Résumé
On a de la difficulté à comprendre et à traiter un grand nombre de maladies inflammatoires et génétiques qui affectent les épithéliums humains – les couches protectrices de cellules qui tapissent les surfaces de l’organisme, notamment la peau, les poumons et le tube digestif. En tant que titulaire de la Chaire de recherche du Canada sur les modèles de maladies humaines, Sarah Hedtrich veut combler ce manque de connaissances. Mme Hedtrich et son équipe mettent au point des modèles de maladies humaines issus de la bio-ingénierie, notamment des systèmes d’« organes sur puce », afin d’étudier la manière dont les maladies se manifestent, évoluent et répondent aux traitements.
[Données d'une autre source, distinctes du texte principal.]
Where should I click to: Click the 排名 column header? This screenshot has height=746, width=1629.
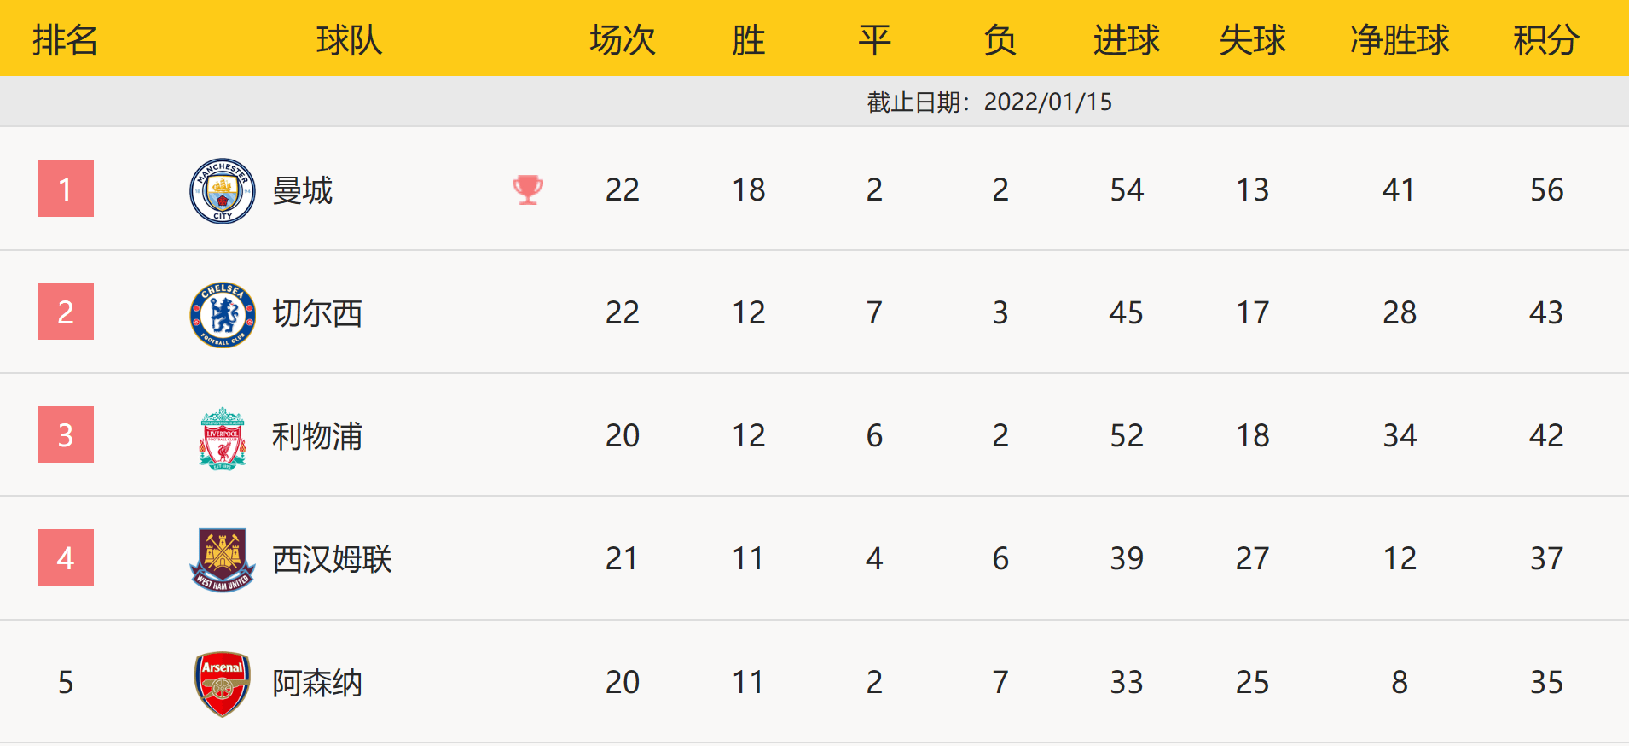point(65,40)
L’utilisation de modèles humains plutôt que d’études animales traditionnelles pour ces travaux permet d’en améliorer la précision et d’accélérer le développement de traitements de nouvelle génération. En collaborant avec des cliniciens, des ingénieurs et des spécialistes des sciences de la vie issus de diverses disciplines, Mme Hedtrich et son équipe mettent au jour les mécanismes à l’origine des maladies et affinent les approches de la médecine de précision. Leurs travaux ouvrent la voie à des traitements plus efficaces et spécifiques aux patients, permettant aux avancées biomédicales de passer plus efficacement du laboratoire à la clinique.